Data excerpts
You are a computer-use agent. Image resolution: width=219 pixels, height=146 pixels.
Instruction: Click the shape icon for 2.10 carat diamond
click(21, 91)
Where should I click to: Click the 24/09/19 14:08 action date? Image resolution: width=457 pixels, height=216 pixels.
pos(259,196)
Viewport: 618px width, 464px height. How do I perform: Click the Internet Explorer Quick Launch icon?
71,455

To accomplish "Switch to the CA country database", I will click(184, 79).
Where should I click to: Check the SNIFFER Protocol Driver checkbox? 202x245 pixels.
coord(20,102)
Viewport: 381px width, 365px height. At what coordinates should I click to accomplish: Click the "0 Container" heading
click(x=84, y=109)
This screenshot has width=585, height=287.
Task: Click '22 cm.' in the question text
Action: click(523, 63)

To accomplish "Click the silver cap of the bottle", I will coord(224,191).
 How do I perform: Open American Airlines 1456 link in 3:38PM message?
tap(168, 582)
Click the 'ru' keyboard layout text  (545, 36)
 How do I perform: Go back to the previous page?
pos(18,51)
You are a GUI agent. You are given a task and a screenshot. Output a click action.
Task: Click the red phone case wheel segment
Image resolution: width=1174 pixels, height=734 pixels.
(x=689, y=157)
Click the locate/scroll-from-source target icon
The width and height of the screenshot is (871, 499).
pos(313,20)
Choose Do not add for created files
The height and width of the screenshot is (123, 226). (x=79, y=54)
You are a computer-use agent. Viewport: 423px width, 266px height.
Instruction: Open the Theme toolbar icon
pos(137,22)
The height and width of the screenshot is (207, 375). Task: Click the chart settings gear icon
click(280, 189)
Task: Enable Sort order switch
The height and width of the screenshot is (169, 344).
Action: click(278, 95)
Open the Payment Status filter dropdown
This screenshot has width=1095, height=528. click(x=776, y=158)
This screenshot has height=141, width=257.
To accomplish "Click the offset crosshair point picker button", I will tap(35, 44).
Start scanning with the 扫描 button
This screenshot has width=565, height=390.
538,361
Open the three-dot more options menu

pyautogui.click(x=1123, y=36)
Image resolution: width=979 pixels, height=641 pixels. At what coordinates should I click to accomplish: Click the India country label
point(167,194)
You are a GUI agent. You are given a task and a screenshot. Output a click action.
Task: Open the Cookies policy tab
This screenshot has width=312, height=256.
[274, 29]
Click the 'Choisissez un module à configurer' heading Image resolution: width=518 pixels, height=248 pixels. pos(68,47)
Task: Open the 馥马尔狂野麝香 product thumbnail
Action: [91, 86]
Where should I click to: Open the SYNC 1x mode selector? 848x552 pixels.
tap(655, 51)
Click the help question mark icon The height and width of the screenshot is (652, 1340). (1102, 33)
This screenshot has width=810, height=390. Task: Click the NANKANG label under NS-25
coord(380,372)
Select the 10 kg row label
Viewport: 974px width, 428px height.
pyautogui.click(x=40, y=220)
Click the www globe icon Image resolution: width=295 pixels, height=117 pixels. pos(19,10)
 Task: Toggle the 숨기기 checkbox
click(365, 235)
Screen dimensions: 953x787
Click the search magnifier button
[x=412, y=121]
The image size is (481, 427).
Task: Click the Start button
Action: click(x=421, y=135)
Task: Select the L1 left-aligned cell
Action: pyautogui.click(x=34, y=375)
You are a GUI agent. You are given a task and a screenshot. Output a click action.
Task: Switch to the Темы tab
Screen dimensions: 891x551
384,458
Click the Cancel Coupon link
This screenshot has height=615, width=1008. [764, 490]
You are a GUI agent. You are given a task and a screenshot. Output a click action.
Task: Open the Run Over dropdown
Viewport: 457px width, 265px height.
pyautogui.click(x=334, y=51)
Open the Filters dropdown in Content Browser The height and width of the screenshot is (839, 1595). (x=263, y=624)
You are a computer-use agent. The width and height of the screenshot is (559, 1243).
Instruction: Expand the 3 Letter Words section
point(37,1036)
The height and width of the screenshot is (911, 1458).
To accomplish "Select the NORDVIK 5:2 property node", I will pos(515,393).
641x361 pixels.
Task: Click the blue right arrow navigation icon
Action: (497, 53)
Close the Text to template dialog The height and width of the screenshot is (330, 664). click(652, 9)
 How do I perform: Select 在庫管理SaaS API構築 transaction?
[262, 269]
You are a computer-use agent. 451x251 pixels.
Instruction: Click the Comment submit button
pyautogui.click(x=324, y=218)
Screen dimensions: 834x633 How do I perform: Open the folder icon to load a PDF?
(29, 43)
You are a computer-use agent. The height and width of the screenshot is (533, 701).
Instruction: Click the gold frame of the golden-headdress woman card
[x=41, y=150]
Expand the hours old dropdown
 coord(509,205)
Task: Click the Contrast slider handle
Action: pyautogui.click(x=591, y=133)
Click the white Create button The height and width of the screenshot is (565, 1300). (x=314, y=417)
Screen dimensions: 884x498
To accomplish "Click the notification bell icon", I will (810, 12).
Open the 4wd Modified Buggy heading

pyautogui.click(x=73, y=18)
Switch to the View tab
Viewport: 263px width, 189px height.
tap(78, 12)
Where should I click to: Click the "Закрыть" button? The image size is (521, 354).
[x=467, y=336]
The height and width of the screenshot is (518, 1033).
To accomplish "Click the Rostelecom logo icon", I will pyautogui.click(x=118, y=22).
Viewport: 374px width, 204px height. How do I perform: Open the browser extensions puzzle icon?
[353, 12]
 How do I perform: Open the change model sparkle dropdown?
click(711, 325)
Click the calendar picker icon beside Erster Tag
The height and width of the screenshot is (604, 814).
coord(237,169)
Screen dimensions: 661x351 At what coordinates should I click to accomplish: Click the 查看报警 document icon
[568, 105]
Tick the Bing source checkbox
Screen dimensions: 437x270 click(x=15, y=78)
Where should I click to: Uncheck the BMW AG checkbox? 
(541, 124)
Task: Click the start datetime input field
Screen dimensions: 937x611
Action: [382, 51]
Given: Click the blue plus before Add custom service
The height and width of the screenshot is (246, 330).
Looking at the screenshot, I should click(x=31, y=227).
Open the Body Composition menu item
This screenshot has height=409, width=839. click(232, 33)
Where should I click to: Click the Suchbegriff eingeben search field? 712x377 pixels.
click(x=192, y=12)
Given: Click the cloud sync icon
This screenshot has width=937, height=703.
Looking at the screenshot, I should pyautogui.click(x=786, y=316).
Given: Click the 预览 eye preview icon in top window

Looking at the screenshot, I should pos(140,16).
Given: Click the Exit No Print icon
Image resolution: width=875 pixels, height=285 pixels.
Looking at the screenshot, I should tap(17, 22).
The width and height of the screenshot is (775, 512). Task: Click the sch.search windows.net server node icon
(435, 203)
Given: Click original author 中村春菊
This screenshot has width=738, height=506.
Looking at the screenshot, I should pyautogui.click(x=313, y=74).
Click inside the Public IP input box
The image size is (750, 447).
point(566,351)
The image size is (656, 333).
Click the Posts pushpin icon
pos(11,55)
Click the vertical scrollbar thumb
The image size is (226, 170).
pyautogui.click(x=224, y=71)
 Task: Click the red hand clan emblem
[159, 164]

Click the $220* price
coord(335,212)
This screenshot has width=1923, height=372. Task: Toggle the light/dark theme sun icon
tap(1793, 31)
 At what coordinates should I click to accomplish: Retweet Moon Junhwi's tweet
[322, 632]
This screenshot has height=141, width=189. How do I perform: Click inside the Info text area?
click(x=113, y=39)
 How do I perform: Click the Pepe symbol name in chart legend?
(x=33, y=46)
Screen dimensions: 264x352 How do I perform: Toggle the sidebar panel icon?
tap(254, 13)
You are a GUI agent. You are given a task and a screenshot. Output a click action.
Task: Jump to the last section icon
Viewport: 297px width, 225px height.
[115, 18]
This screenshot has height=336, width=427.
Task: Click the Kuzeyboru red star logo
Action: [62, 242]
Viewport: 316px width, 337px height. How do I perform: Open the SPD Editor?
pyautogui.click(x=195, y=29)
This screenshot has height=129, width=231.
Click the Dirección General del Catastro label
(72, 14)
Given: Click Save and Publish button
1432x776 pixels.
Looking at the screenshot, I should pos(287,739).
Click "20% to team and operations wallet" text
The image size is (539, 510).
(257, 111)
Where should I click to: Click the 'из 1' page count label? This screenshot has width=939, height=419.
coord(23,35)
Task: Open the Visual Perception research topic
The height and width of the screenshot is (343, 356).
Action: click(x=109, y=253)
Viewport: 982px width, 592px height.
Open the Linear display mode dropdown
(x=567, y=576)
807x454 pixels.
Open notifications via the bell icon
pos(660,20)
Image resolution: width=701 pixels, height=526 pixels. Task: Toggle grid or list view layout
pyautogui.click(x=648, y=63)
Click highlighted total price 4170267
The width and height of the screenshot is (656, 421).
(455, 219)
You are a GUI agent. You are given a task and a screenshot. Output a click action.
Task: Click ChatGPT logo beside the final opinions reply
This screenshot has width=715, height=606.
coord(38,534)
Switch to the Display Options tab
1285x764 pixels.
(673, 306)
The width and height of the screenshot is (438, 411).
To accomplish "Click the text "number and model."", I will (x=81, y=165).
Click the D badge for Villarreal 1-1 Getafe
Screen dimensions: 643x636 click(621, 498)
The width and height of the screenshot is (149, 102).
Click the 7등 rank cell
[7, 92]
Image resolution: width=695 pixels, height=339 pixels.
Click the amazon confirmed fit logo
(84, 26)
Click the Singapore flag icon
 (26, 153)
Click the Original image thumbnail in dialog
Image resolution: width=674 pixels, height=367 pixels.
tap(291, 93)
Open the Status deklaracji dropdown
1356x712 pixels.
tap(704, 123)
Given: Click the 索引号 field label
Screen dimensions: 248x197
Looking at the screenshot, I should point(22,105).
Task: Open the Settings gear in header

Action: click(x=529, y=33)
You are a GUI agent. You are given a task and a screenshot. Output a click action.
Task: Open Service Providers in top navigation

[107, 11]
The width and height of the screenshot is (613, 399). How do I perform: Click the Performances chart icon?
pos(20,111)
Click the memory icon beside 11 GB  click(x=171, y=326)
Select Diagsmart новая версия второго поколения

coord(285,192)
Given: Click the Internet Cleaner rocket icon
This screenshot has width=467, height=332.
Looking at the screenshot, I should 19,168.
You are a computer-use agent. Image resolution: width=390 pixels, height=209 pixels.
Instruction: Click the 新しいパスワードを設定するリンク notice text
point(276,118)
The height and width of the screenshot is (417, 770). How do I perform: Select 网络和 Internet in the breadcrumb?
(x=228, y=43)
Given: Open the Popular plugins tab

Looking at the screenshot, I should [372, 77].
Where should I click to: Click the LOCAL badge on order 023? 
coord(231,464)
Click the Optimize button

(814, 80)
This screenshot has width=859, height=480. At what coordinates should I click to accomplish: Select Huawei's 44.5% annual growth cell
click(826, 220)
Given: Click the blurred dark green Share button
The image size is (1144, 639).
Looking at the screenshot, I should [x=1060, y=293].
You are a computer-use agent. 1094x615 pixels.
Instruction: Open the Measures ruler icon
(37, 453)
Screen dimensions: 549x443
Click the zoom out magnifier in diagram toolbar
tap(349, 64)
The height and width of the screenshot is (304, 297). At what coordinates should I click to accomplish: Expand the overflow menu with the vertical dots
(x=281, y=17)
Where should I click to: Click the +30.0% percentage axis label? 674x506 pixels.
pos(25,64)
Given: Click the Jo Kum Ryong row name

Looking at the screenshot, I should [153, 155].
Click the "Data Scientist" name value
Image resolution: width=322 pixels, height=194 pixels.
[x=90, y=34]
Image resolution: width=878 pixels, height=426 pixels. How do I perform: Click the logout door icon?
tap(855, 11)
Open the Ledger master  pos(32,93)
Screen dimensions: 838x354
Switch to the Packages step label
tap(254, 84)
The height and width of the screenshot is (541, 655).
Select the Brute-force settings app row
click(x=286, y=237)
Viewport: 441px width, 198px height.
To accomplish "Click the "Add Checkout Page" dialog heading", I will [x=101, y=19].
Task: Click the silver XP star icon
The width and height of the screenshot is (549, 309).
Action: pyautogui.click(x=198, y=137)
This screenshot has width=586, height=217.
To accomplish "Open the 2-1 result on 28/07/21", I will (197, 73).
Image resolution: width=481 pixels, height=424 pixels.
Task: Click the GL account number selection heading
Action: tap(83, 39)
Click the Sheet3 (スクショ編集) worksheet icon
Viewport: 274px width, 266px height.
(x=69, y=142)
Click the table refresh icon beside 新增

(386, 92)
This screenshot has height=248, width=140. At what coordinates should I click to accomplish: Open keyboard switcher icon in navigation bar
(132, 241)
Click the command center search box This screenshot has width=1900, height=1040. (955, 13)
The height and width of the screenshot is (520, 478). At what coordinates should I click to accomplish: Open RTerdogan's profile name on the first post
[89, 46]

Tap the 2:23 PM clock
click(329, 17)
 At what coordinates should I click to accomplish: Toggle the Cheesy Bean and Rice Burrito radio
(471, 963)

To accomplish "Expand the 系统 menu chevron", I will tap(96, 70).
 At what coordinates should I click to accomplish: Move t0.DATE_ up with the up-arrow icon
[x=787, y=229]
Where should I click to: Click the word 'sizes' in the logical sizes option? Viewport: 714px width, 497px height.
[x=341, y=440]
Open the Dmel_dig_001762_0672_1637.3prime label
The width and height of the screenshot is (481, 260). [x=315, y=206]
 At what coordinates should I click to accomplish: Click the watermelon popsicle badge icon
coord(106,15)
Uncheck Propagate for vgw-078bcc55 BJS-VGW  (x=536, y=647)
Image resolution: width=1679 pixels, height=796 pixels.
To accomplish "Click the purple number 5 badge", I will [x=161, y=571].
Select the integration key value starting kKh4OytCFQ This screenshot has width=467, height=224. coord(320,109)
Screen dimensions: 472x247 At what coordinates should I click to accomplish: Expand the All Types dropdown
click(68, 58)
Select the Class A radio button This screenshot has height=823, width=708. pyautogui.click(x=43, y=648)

Instructions for the task:
What belongs in the answer is each line of the data that has the word "silver".

Result of the task:
To accomplish "Click the silver cap of the bottle", I will coord(224,191).
Task: Click the silver XP star icon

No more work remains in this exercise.